━━━ Sezione di testo

La porta dell’ingresso lentamente gli si aprì davanti ed la casa, la stessa che poche ore prima aveva lasciato in uno stato di normalità, appare del tutto cambiata ai suoi occhi. Enormi candele accese ovunque, teschi che campeggiano su mobili che prima della rivelazione paterna ospitavano foto storiche della famiglia e di Diego Maradona! Diego Armando Maradona! Fumo denso e bianco sparso per tutta la casa ed un rosso opaco che faceva da luce ad un’ atmosfera lugubre degna di una scena di un film di Alfred Hicthcock. “Mamm ro carmn e c’re ca o cimiter re funtanell!?” esclamò Totore nello stupore più totale. Cinque minuti dopo dalla stanza, che fino a quel momento avevano usato esclusivamente come sala pranzo, esce Ciro che nel frattempo si era trasformato nel Mago Cyrus ed una volta salutato il suo “paziente” visibilmente sollevato dalle parole del seducente visionario, con in dosso una veste di raso nero, lunga fin sotto i piedi ed in mano delle carte giganti, saluta con tutta la naturalezza del Mondo il figlio che gli chiede: “Papà ma che stat?” e lui quasi sorpreso dalla domanda: “nient Totò a papà”.
Nel frattempo passato per la casetta del custode, ultimo contatto con il Mondo esterno, mi trovo all’interno del Camposanto. Scavato dentro una roccia mi si presenta cupo e maestoso. Si tratta di una serie di grotte che si incrociano e formano una treccia di corridoi. In ognuno di questi, sistemati con cura uno sopra l’altro, migliaia di teschi ed ossa di ogni tipo. Posizionati quasi sempre a rombo formano, in alcuni punti, delle perfette composizioni geometriche e, francamente, faccio fatica a capire verso e tipo di applicazione. Sono trattati in modo del tutto comune tranne alcune eccezioni.
Il 95% di questi non ha un nome ed è dunque irriconoscibile, fanno parte della enorme massa, hanno però dalla loro parte il fatto che essendo stati messi tutti vicini, per l’eternità, avranno comunque almeno altri quattro teschi, uno per lato, con cui condividere il silenzio perpetuo del posto.
Il 5% invece è stato riposto in piccole nicchie o scatole, anche di fortuna. Molte sono costruite in marmo, ma nel mio giro ne ho viste anche qualcuna in legno e addirittura qualcosa che si avvicinava alla carta. Fuori dalle nicchie, in svariati modi, vi è applicato il nome del defunto o semplicemente, se dentro la nicchia vi si trovano più teschi, il cognome della Famiglia.

━━━━━━

:: Dettagli del quesito ::
Secondo la sezione di testo, dove è stato riposto il 5% dei teschi del Camposanto?

━━━ Elenco dei dati

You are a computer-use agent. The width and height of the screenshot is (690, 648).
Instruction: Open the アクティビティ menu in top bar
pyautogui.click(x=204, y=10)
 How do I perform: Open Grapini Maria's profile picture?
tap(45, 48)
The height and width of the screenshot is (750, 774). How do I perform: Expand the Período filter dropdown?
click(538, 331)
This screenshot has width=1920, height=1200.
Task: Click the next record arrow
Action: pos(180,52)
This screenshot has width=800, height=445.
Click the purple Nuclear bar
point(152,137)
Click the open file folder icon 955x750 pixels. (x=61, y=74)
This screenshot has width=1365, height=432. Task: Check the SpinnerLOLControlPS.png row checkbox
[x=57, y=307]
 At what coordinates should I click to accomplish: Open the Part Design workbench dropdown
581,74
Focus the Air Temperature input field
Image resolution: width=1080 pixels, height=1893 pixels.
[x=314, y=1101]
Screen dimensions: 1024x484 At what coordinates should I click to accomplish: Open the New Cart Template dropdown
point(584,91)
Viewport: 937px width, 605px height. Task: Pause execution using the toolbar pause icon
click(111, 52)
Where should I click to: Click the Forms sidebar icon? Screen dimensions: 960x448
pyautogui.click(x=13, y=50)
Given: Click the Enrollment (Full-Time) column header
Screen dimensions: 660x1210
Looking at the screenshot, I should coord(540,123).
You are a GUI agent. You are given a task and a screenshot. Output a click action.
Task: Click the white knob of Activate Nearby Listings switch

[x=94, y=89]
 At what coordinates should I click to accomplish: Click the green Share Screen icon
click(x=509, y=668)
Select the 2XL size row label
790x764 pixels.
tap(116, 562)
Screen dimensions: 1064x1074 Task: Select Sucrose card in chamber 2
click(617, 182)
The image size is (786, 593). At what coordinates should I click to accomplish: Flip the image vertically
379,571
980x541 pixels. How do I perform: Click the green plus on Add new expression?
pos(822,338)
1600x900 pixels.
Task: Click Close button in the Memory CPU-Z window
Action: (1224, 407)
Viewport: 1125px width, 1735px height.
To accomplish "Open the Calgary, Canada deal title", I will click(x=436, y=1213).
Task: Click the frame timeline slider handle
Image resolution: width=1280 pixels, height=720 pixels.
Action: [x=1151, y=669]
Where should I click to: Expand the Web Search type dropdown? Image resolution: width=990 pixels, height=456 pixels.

━━━━━━

:: Risposta al quesito ::
In piccole nicchie o scatole, anche di fortuna.